Each line below is to be written out in full, exactly as shown.
- Opening Delimiter -
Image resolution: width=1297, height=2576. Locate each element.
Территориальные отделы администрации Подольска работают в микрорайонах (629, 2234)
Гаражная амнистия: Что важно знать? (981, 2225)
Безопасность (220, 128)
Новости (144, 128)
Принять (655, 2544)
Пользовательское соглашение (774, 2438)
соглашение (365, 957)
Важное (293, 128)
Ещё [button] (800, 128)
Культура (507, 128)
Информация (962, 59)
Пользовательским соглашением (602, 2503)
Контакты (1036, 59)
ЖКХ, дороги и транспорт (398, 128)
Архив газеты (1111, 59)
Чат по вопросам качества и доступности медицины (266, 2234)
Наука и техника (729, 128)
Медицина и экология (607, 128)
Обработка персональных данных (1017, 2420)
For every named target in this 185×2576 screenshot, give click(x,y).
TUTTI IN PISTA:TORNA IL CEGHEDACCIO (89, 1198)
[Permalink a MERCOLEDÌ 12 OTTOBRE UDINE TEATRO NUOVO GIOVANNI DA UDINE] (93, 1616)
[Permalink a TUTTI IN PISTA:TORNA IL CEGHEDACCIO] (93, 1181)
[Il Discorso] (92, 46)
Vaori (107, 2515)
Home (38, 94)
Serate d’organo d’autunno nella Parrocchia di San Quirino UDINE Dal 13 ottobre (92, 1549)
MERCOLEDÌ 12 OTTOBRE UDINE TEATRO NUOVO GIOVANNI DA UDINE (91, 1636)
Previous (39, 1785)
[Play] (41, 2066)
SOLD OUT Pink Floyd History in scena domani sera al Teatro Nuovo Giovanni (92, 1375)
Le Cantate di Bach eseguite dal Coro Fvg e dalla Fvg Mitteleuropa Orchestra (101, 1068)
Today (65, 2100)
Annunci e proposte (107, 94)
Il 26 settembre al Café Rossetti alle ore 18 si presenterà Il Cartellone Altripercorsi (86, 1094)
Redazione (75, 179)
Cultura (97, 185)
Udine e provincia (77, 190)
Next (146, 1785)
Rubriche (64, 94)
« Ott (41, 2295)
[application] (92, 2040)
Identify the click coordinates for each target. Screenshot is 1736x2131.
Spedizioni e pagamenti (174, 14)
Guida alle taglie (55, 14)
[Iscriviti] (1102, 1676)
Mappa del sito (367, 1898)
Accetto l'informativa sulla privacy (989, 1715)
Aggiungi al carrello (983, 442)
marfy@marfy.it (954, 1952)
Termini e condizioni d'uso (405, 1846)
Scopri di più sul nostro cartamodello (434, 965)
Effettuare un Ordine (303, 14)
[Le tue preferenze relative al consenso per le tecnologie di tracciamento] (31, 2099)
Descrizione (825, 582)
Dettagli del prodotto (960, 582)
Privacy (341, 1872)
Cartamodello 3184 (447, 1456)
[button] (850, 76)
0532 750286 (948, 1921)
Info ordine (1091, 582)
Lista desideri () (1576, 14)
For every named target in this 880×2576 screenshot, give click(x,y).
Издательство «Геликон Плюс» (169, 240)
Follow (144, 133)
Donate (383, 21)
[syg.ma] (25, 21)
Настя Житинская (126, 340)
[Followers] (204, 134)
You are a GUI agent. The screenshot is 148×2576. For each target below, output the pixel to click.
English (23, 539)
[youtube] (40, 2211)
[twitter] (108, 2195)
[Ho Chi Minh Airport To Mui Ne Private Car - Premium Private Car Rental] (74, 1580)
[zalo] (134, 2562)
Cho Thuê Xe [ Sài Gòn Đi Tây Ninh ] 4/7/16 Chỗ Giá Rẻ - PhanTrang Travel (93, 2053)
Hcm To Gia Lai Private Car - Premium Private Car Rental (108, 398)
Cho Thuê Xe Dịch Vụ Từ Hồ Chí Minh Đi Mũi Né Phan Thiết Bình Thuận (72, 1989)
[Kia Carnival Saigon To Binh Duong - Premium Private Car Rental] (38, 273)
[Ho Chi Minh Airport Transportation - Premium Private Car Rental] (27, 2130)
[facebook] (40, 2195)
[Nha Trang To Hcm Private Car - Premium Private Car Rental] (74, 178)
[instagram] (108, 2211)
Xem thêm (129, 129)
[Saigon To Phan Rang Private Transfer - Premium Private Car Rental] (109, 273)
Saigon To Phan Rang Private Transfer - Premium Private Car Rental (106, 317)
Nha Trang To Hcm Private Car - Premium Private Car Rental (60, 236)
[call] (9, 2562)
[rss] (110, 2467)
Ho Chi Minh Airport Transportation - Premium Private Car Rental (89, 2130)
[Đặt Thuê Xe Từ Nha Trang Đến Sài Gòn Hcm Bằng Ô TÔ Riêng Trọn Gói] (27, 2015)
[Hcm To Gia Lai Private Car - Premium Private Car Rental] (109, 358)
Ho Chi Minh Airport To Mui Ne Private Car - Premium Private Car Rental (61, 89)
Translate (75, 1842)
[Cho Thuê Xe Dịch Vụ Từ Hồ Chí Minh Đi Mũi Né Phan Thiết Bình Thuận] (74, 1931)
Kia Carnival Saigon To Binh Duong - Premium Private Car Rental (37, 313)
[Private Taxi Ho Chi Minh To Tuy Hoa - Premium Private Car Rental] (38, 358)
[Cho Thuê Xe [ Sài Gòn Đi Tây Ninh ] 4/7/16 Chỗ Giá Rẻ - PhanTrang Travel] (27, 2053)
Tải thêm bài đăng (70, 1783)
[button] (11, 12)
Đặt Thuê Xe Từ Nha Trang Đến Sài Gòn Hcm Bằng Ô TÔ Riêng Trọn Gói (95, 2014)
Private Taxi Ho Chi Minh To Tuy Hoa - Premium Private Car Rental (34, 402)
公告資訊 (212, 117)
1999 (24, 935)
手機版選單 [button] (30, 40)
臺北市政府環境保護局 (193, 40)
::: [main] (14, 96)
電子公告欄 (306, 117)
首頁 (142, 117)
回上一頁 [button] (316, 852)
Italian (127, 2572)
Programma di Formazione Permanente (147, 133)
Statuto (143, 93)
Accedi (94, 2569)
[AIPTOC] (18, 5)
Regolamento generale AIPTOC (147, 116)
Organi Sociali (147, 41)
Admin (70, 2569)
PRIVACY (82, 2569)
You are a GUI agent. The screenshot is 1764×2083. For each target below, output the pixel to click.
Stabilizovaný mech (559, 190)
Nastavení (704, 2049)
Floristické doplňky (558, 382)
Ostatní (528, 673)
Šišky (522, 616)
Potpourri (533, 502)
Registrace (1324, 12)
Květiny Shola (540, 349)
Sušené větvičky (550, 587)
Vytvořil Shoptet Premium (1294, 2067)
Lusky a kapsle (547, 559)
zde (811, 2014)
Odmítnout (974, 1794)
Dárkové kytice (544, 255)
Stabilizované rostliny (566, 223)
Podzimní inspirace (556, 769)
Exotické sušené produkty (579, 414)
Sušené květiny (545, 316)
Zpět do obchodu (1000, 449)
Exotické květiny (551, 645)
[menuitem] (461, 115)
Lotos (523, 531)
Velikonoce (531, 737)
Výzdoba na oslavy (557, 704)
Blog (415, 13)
- Closing Delimiter -
* [Your response]:
Image resolution: width=1297, height=2576. Locate each element.
Территориальные отделы администрации Подольска работают в микрорайонах (629, 2234)
Гаражная амнистия: Что важно знать? (981, 2225)
Безопасность (220, 128)
Новости (144, 128)
Принять (655, 2544)
Пользовательское соглашение (774, 2438)
соглашение (365, 957)
Важное (293, 128)
Ещё [button] (800, 128)
Культура (507, 128)
Информация (962, 59)
Пользовательским соглашением (602, 2503)
Контакты (1036, 59)
ЖКХ, дороги и транспорт (398, 128)
Архив газеты (1111, 59)
Чат по вопросам качества и доступности медицины (266, 2234)
Наука и техника (729, 128)
Медицина и экология (607, 128)
Обработка персональных данных (1017, 2420)
For every named target in this 185×2576 screenshot, give click(x,y).
TUTTI IN PISTA:TORNA IL CEGHEDACCIO (89, 1198)
[Permalink a MERCOLEDÌ 12 OTTOBRE UDINE TEATRO NUOVO GIOVANNI DA UDINE] (93, 1616)
[Permalink a TUTTI IN PISTA:TORNA IL CEGHEDACCIO] (93, 1181)
[Il Discorso] (92, 46)
Vaori (107, 2515)
Home (38, 94)
Serate d’organo d’autunno nella Parrocchia di San Quirino UDINE Dal 13 ottobre (92, 1549)
MERCOLEDÌ 12 OTTOBRE UDINE TEATRO NUOVO GIOVANNI DA UDINE (91, 1636)
Previous (39, 1785)
[Play] (41, 2066)
SOLD OUT Pink Floyd History in scena domani sera al Teatro Nuovo Giovanni (92, 1375)
Le Cantate di Bach eseguite dal Coro Fvg e dalla Fvg Mitteleuropa Orchestra (101, 1068)
Today (65, 2100)
Annunci e proposte (107, 94)
Il 26 settembre al Café Rossetti alle ore 18 si presenterà Il Cartellone Altripercorsi (86, 1094)
Redazione (75, 179)
Cultura (97, 185)
Udine e provincia (77, 190)
Next (146, 1785)
Rubriche (64, 94)
« Ott (41, 2295)
[application] (92, 2040)
Identify the click coordinates for each target. Screenshot is 1736x2131.
Spedizioni e pagamenti (174, 14)
Guida alle taglie (55, 14)
[Iscriviti] (1102, 1676)
Mappa del sito (367, 1898)
Accetto l'informativa sulla privacy (989, 1715)
Aggiungi al carrello (983, 442)
marfy@marfy.it (954, 1952)
Termini e condizioni d'uso (405, 1846)
Scopri di più sul nostro cartamodello (434, 965)
Effettuare un Ordine (303, 14)
[Le tue preferenze relative al consenso per le tecnologie di tracciamento] (31, 2099)
Descrizione (825, 582)
Dettagli del prodotto (960, 582)
Privacy (341, 1872)
Cartamodello 3184 (447, 1456)
[button] (850, 76)
0532 750286 (948, 1921)
Info ordine (1091, 582)
Lista desideri () (1576, 14)
For every named target in this 880×2576 screenshot, give click(x,y).
Издательство «Геликон Плюс» (169, 240)
Follow (144, 133)
Donate (383, 21)
[syg.ma] (25, 21)
Настя Житинская (126, 340)
[Followers] (204, 134)
You are a GUI agent. The screenshot is 148×2576. For each target below, output the pixel to click.
English (23, 539)
[youtube] (40, 2211)
[twitter] (108, 2195)
[Ho Chi Minh Airport To Mui Ne Private Car - Premium Private Car Rental] (74, 1580)
[zalo] (134, 2562)
Cho Thuê Xe [ Sài Gòn Đi Tây Ninh ] 4/7/16 Chỗ Giá Rẻ - PhanTrang Travel (93, 2053)
Hcm To Gia Lai Private Car - Premium Private Car Rental (108, 398)
Cho Thuê Xe Dịch Vụ Từ Hồ Chí Minh Đi Mũi Né Phan Thiết Bình Thuận (72, 1989)
[Kia Carnival Saigon To Binh Duong - Premium Private Car Rental] (38, 273)
[Ho Chi Minh Airport Transportation - Premium Private Car Rental] (27, 2130)
[facebook] (40, 2195)
[Nha Trang To Hcm Private Car - Premium Private Car Rental] (74, 178)
[instagram] (108, 2211)
Xem thêm (129, 129)
[Saigon To Phan Rang Private Transfer - Premium Private Car Rental] (109, 273)
Saigon To Phan Rang Private Transfer - Premium Private Car Rental (106, 317)
Nha Trang To Hcm Private Car - Premium Private Car Rental (60, 236)
[call] (9, 2562)
[rss] (110, 2467)
Ho Chi Minh Airport Transportation - Premium Private Car Rental (89, 2130)
[Đặt Thuê Xe Từ Nha Trang Đến Sài Gòn Hcm Bằng Ô TÔ Riêng Trọn Gói] (27, 2015)
[Hcm To Gia Lai Private Car - Premium Private Car Rental] (109, 358)
Ho Chi Minh Airport To Mui Ne Private Car - Premium Private Car Rental (61, 89)
Translate (75, 1842)
[Cho Thuê Xe Dịch Vụ Từ Hồ Chí Minh Đi Mũi Né Phan Thiết Bình Thuận] (74, 1931)
Kia Carnival Saigon To Binh Duong - Premium Private Car Rental (37, 313)
[Private Taxi Ho Chi Minh To Tuy Hoa - Premium Private Car Rental] (38, 358)
[Cho Thuê Xe [ Sài Gòn Đi Tây Ninh ] 4/7/16 Chỗ Giá Rẻ - PhanTrang Travel] (27, 2053)
Tải thêm bài đăng (70, 1783)
[button] (11, 12)
Đặt Thuê Xe Từ Nha Trang Đến Sài Gòn Hcm Bằng Ô TÔ Riêng Trọn Gói (95, 2014)
Private Taxi Ho Chi Minh To Tuy Hoa - Premium Private Car Rental (34, 402)
公告資訊 (212, 117)
1999 (24, 935)
手機版選單 [button] (30, 40)
臺北市政府環境保護局 (193, 40)
::: [main] (14, 96)
電子公告欄 (306, 117)
首頁 (142, 117)
回上一頁 [button] (316, 852)
Italian (127, 2572)
Programma di Formazione Permanente (147, 133)
Statuto (143, 93)
Accedi (94, 2569)
[AIPTOC] (18, 5)
Regolamento generale AIPTOC (147, 116)
Organi Sociali (147, 41)
Admin (70, 2569)
PRIVACY (82, 2569)
You are a GUI agent. The screenshot is 1764×2083. For each target below, output the pixel to click.
Stabilizovaný mech (559, 190)
Nastavení (704, 2049)
Floristické doplňky (558, 382)
Ostatní (528, 673)
Šišky (522, 616)
Potpourri (533, 502)
Registrace (1324, 12)
Květiny Shola (540, 349)
Sušené větvičky (550, 587)
Vytvořil Shoptet Premium (1294, 2067)
Lusky a kapsle (547, 559)
zde (811, 2014)
Odmítnout (974, 1794)
Dárkové kytice (544, 255)
Stabilizované rostliny (566, 223)
Podzimní inspirace (556, 769)
Exotické sušené produkty (579, 414)
Sušené květiny (545, 316)
Zpět do obchodu (1000, 449)
Exotické květiny (551, 645)
[menuitem] (461, 115)
Lotos (523, 531)
Velikonoce (531, 737)
Výzdoba na oslavy (557, 704)
Blog (415, 13)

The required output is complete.